▶ _WHAT YOU NEED TO DO_
The expected result is the full set of records, copied precisely, with images dropped.

◆ ◆ ◆

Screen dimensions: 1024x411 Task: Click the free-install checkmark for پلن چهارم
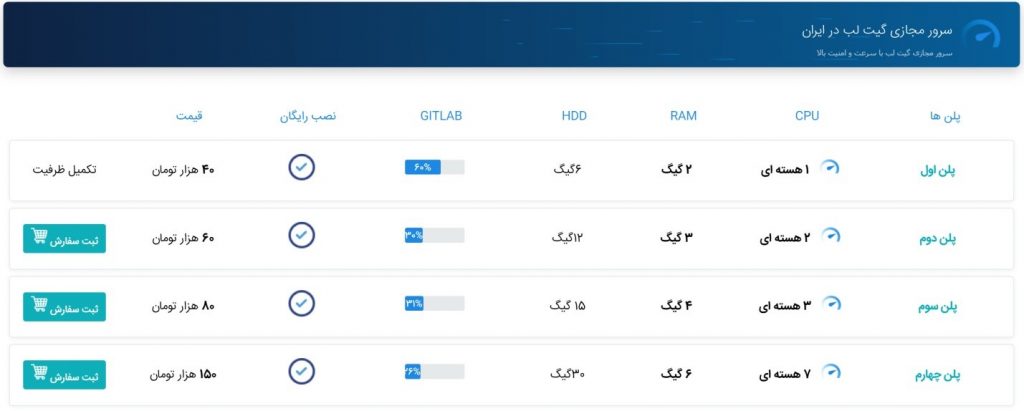[302, 371]
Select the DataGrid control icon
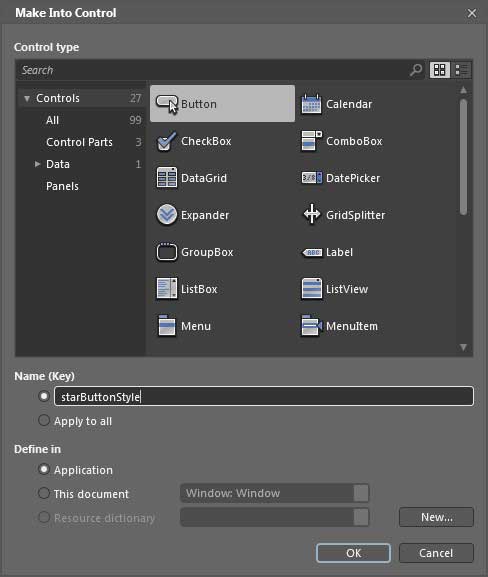This screenshot has height=577, width=488. pyautogui.click(x=167, y=178)
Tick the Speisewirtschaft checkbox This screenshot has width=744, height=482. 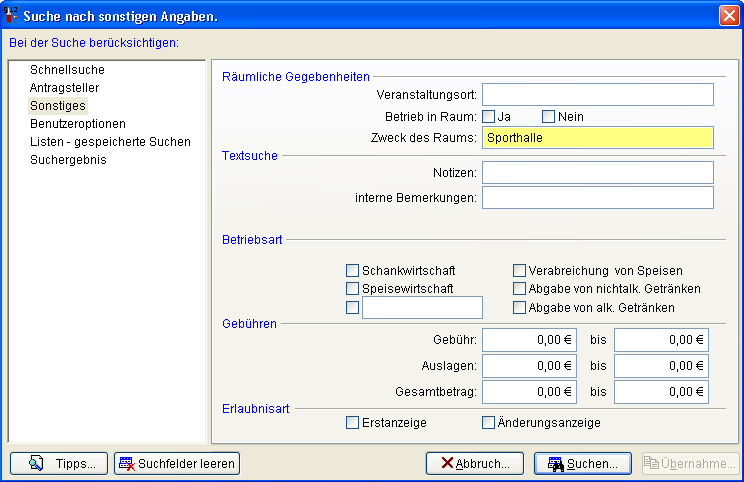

◆ ◆ ◆

▶ _RESULT_
Screen dimensions: 1024x411 Task: Click the free-install checkmark for پلن چهارم
[302, 371]
Select the DataGrid control icon
This screenshot has height=577, width=488. pyautogui.click(x=167, y=178)
Tick the Speisewirtschaft checkbox This screenshot has width=744, height=482. 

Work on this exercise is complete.